**Texte extrait:**
===

La sédentarisation a contribué à cette fragilité parce que le choix des sites des villages créés par des Blancs tenait d’abord compte de l’accès par bateau et de la présence de sources d’eau, explique-t-il. La proximité des territoires de chasse et de pêche des Inuits n’entrait pas en ligne de compte. Les camps traditionnels des Inuits, en revanche, étaient dispersés sur le territoire pour être près de leur première source de nourriture.
Mais au milieu du XXe siècle, « le caribou se faisait rare, les troupeaux étant en creux de cycle. Les Inuits avaient faim et étaient très démunis et ils ont commencé à s’approcher des postes de traite et à se construire des abris de fortune avec ce qu’ils trouvaient sur place. Les gens s’y entassaient, offrant un terrain parfait pour la propagation de la tuberculose », raconte Gérard Duhaime, sociologue et spécialiste du Nord de l’Université Laval.


Désoeuvrement

Cet éloignement de leurs territoires de chasse et de pêche a aussi rendu la pratique de ces activités plus compliquée. « Il fallait maintenant des motoneiges, des bateaux, pour se rendre là où était le gibier. Pour mener ce genre de vie que nous appelons le progrès, il est devenu indispensable d’avoir des ressources et de l’argent », raconte Bernard Saladin d’Anglure. Le désoeuvrement s’est donc installé, surtout chez les hommes n’ayant pas les moyens de jouer leur rôle traditionnel. Ont suivi chez une partie de la population des problèmes de dépendance aux drogues et à l’alcool, des substances amenées au départ par les travailleurs du Sud.

===

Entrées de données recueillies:

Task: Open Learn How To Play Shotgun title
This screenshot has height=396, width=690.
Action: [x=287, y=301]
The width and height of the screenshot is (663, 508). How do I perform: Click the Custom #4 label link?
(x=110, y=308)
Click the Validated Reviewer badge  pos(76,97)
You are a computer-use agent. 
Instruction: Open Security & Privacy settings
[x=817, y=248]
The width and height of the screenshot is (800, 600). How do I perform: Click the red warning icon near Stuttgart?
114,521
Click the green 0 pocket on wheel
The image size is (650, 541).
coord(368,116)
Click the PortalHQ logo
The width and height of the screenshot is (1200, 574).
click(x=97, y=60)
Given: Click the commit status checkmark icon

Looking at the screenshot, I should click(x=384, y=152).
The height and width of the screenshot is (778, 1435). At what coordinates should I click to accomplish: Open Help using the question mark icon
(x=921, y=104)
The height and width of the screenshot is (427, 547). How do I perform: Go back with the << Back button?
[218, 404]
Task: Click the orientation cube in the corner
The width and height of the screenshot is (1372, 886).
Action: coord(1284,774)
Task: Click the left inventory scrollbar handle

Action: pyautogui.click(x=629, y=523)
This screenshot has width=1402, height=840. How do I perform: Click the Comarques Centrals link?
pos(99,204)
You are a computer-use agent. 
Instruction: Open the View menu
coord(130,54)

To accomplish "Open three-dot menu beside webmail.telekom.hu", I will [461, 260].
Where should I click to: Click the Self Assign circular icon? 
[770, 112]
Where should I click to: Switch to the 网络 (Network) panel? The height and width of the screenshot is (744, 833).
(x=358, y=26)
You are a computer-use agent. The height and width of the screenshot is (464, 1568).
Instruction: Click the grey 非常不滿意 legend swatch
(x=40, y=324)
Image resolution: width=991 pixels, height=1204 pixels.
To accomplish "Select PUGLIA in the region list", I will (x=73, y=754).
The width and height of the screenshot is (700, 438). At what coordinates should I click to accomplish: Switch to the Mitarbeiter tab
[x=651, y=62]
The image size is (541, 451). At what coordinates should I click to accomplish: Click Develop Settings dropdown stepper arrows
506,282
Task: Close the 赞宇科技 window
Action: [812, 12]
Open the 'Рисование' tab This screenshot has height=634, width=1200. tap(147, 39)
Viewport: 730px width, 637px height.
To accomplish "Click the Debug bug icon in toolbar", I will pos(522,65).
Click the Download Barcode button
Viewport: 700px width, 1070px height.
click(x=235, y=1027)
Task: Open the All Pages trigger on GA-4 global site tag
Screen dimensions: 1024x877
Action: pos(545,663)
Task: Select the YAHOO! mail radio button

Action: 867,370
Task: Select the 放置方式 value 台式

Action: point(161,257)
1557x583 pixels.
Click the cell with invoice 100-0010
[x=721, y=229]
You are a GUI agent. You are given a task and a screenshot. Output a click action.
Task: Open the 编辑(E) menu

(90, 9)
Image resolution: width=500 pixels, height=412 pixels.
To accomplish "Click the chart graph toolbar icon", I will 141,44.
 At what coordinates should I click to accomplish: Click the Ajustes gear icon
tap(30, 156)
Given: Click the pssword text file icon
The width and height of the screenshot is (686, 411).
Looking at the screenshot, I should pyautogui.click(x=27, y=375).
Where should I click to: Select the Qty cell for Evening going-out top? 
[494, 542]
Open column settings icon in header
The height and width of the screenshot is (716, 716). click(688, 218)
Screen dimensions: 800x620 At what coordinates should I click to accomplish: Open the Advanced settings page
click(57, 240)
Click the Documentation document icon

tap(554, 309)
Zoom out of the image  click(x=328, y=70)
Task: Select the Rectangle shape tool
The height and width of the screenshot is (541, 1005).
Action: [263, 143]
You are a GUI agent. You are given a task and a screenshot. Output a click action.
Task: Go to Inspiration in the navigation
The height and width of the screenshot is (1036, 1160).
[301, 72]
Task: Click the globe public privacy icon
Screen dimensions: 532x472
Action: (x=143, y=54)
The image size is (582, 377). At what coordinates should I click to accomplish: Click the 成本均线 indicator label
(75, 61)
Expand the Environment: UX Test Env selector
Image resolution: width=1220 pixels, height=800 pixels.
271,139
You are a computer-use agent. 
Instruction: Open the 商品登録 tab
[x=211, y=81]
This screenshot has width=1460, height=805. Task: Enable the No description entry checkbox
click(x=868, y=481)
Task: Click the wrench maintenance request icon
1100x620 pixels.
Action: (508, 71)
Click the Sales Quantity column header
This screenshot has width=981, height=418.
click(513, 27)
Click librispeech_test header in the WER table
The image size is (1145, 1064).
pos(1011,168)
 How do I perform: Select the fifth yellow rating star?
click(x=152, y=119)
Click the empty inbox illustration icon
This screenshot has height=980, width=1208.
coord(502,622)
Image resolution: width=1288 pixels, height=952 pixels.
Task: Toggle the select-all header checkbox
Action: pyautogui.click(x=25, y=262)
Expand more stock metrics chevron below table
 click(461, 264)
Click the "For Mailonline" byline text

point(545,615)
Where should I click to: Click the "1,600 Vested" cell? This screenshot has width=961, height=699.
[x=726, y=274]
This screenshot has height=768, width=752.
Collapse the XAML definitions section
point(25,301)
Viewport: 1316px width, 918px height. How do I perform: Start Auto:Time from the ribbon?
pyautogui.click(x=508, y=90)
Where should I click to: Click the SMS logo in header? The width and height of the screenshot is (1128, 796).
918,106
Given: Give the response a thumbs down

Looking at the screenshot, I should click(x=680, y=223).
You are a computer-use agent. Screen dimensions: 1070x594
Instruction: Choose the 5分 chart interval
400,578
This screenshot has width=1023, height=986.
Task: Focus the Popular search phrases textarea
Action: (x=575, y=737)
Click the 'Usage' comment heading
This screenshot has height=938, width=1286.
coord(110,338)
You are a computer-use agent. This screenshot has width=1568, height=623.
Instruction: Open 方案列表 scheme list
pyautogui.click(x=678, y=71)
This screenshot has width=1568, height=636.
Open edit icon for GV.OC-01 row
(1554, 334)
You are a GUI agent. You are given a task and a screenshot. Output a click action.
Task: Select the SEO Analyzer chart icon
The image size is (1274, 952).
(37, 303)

===

**Travail à faire:**
**A.** D'après le texte sur la sédentarisation des Inuits, de quoi tenait d'abord compte le choix des sites des villages créés par des Blancs ?
**B.** Prolongez le texte sur la sédentarisation des Inuits à partir de sa dernière phrase.

**Réponses de l'exercice:**
**A.** De l'accès par bateau et de la présence de sources d'eau.

**B.**
La pauvreté est une réalité incontournable dans le Nord. « Il n’est pas rare de voir un frigidaire vide », raconte le Dr Prévost. Selon Gérard Duhaime, qui étudie tout particulièrement ces questions, plus de 35 % des Inuits du Nunavik sont pauvres.
Et le prix de la nourriture est prohibitif. Il n’est pas rare que les gens doivent y consacrer plus de 60 % de leurs revenus, dit-il. Ce qui explique que plusieurs villages aient des programmes d’entraide, dont des congélateurs municipaux pour partager les fruits de la chasse.
Or, qui dit pauvreté dit bilan de santé fragile et vulnérabilité accrue aux maladies infectieuses. Le diabète, l’obésité sont endémiques, tout comme le tabagisme.
Un autre grand problème est le logement. On estime qu’il manque environ 1000 logements au Nunavik pour mettre fin au surpeuplement aigu. Le taux de naissances de la population inuk a toujours été élevé. Seulement à Kangiqsualujjuaq, la population a augmenté de 18,9 % de 2006 à 2011, selon Statistique Canada.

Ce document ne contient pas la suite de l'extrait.